Weird Garbage Collection Behavior

aris · November 2, 2012, 5:28am

I wrote a simple Sinatra app that takes any String from a URL parameter,
stores that value as an attribute of a Java DTO (MessageHolder.java),
and renders an ERB template that displays that value back in an HTML
page. The complete source can be found here:
https://github.com/billkoch/garbage_collection_weirdness

The strange behavior I noticed when profiling the app is the first
invocation:

GET /1

will create a MessageHolder object on the heap (as expected) and when I
force garbage collection, the object is reclaimed (again as expected).

However, any subsequent call:

GET /2

will create a MessageHolder object on the heap, and forcing garbage
collection does NOT reclaim the object. I took a look at a heap
snapshot, and can’t figure out why the org.jruby.RubyThread is
keeping a reference to my Java DTO.

I’m running my app with Tomcat 6 (although I experience the same
problem with 7), Java 1.6, JRuby 1.7.0, and a war built using Warbler.

Attached is a screenshot of the heap snapshot. I’m sure there’s
something obvious I’m missing here, but I cannot figure out what I’m
doing wrong. Any help or insight would be greatly appreciated!

knappsych · November 5, 2012, 1:15am

On Thu, Nov 1, 2012 at 10:28 PM, William K. [email protected]
wrote:

The strange behavior I noticed when profiling the app is the first
invocation:

GET /1

will create a MessageHolder object on the heap (as expected) and when I
force garbage collection, the object is reclaimed (again as expected).

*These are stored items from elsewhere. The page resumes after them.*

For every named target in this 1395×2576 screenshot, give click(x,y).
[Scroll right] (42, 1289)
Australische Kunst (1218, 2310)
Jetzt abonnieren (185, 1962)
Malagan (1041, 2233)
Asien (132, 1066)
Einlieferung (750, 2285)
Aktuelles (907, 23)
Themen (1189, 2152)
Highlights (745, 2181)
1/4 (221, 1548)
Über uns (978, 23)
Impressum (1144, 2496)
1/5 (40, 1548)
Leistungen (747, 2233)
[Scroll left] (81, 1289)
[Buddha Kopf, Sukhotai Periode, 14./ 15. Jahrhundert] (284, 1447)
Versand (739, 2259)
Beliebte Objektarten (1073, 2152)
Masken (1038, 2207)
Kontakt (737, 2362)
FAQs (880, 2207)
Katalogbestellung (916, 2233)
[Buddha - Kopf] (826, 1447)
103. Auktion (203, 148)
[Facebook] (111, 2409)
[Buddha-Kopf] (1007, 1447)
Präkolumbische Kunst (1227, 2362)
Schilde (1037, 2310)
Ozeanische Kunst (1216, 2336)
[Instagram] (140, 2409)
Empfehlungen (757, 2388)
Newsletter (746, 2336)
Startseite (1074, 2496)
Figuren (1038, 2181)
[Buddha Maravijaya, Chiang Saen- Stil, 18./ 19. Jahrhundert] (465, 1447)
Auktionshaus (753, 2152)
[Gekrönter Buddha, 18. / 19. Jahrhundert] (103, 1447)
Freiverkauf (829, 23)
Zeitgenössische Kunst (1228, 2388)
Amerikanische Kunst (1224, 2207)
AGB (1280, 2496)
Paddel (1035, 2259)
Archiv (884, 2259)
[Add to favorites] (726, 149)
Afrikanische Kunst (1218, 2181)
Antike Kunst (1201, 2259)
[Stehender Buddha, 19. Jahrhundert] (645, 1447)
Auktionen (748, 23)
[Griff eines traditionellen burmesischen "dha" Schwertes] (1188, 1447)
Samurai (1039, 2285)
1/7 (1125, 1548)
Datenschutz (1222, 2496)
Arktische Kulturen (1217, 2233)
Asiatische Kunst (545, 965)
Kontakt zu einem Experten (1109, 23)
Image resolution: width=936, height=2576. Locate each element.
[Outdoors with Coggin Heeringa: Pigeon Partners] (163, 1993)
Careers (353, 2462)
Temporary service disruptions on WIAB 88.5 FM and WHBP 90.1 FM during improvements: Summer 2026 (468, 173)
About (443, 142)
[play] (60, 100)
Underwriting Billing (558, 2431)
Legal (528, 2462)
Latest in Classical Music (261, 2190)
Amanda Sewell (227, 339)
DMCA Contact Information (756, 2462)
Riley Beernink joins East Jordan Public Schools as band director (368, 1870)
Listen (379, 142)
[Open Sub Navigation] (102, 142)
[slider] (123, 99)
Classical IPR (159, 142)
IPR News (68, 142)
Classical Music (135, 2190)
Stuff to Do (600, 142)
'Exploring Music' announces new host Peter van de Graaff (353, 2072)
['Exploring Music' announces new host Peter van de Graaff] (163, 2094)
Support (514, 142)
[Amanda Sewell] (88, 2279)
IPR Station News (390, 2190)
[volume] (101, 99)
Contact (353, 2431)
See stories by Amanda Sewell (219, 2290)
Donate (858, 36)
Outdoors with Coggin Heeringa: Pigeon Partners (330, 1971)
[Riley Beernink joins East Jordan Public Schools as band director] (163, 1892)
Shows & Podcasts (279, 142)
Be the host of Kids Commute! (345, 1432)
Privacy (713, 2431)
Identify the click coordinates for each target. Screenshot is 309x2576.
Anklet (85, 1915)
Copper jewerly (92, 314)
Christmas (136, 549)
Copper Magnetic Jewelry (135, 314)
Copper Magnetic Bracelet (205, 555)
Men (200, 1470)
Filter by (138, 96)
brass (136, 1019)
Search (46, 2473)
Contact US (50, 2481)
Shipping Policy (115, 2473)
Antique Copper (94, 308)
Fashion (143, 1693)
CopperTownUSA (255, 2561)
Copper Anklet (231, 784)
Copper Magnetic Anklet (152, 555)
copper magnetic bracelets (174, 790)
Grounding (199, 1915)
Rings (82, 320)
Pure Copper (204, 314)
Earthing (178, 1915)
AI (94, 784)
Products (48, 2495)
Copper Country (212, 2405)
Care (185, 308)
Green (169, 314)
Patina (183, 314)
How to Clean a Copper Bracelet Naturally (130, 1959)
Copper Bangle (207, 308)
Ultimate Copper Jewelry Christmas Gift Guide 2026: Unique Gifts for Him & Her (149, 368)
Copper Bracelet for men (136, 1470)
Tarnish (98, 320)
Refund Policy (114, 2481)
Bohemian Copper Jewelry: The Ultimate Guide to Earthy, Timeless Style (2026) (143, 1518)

Is there a reason you feel you need to force GC?

However, any subsequent call:

GET /2

will create a MessageHolder object on the heap, and forcing garbage
collection does NOT reclaim the object. I took a look at a heap
snapshot, and can’t figure out why the org.jruby.RubyThread is
keeping a reference to my Java DTO.

Maybe I am confused about your code. It appears to store the
MessageHolder instance into an instance variable, which makes me think
that reference would be alive as long as the Applicaiton object is
alive. The reference chain back to RubyThread is probably SInatra
storing your Application in a thread-local or something.

Charlie

knappsych · November 5, 2012, 3:42pm

Charles Nutter wrote in post #1082812:

On Thu, Nov 1, 2012 at 10:28 PM, William K. [email protected]
wrote:

The strange behavior I noticed when profiling the app is the first
invocation:

GET /1

will create a MessageHolder object on the heap (as expected) and when I
force garbage collection, the object is reclaimed (again as expected).

Is there a reason you feel you need to force GC?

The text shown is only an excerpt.